Le había contado por carta nuestro pacto. A Marit le había indignado su reacción, pero le expliqué que, aunque yo no lo había expresado de una forma tan abierta, eso era justamente lo que le había pedido: que buscara a una mujer que correspondiera su amor.

—Está bien así. Gracias a ti, tengo a un buen abogado que se ha ocupado de las capitulaciones matrimoniales. Seguiré adelante con mi vida como hasta ahora. Lennard ha accedido a que vivamos juntos en Lejongård, y buscará a un administrador para su finca. Solo me queda intentar ser una buena madre para mi hijo.

—¿Y qué pasa con tu emancipación? Ya sabes que la perderás en cuanto te conviertas en su esposa.

—Lo sé, sí, pero él jamás se atrevería a darme órdenes. Viviremos uno junto al otro, nada más.

—Lo dices como si fueras de camino a tu funeral.

—No es un funeral, pero seguir rebelándome no tiene sentido. El tiempo en que las mujeres puedan decidir con libertad todavía no ha llegado. Y quién sabe si llegará algún día.

—¡No digas eso! Estoy convencida de que cambiarán muchas cosas, pero antes hay que esperar a que acabe esta horrible guerra.

Esas últimas semanas le había prestado muy poca atención a la guerra. No quería saber qué ejército marchaba hacia dónde. No quería imaginar que Max tal vez estuviera allí. Solo me alegraba que el rey hubiese decidido que Suecia no apoyaría a su vecino alemán.

—Bueno, pues esperemos. Quizá lo imagine todo mucho peor de lo que acabará siendo.
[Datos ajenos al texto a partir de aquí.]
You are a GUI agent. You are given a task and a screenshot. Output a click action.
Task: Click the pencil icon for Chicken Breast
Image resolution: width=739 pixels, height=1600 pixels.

Me incliné hacia Marit, que me acarició el brazo con suavidad.

—Los cambios llegan cuando uno menos se lo espera —dijo—. Igual que la felicidad. Puede que encuentres la tuya pronto. Puede que se cuele por una puerta trasera, o que entre por vuestra preciosa verja principal. No te desanimes, estoy segura de que serás feliz. También como esposa. Y sobre todo si tu marido te deja vivir la vida que tú deseas.

—Pero, si no quiero que desvele al mundo mi secreto, estaré atrapada en este matrimonio.

—Tal vez algún día también él desee el divorcio. Además, no te ha amenazado con eso, solo dijo que buscaría una amante si se daban las circunstancias. Pero ¿qué te impide buscar tú también un amante?

—Ya he tenido bastante, la verdad —repuse con acritud—. Ya ves cómo puede acabar.

—También podría haber salido de otra manera. No irás a renunciar al amor por eso, ¿verdad?

Sacudí la cabeza con cuidado de no estropear la obra de Linda.

—Muy bien —dijo Marit—. Entonces, hablemos sobre otra cosa. Esas engreídas damas de honor tuyas, por ejemplo, que ya están especulando con qué hombre les echará el ojo.

Sonreí.

—Aparte de los vestidos, por suerte no tenéis nada en común —dije, y la abracé.

¡Ay, ojalá pudiera quedarse conmigo para siempre!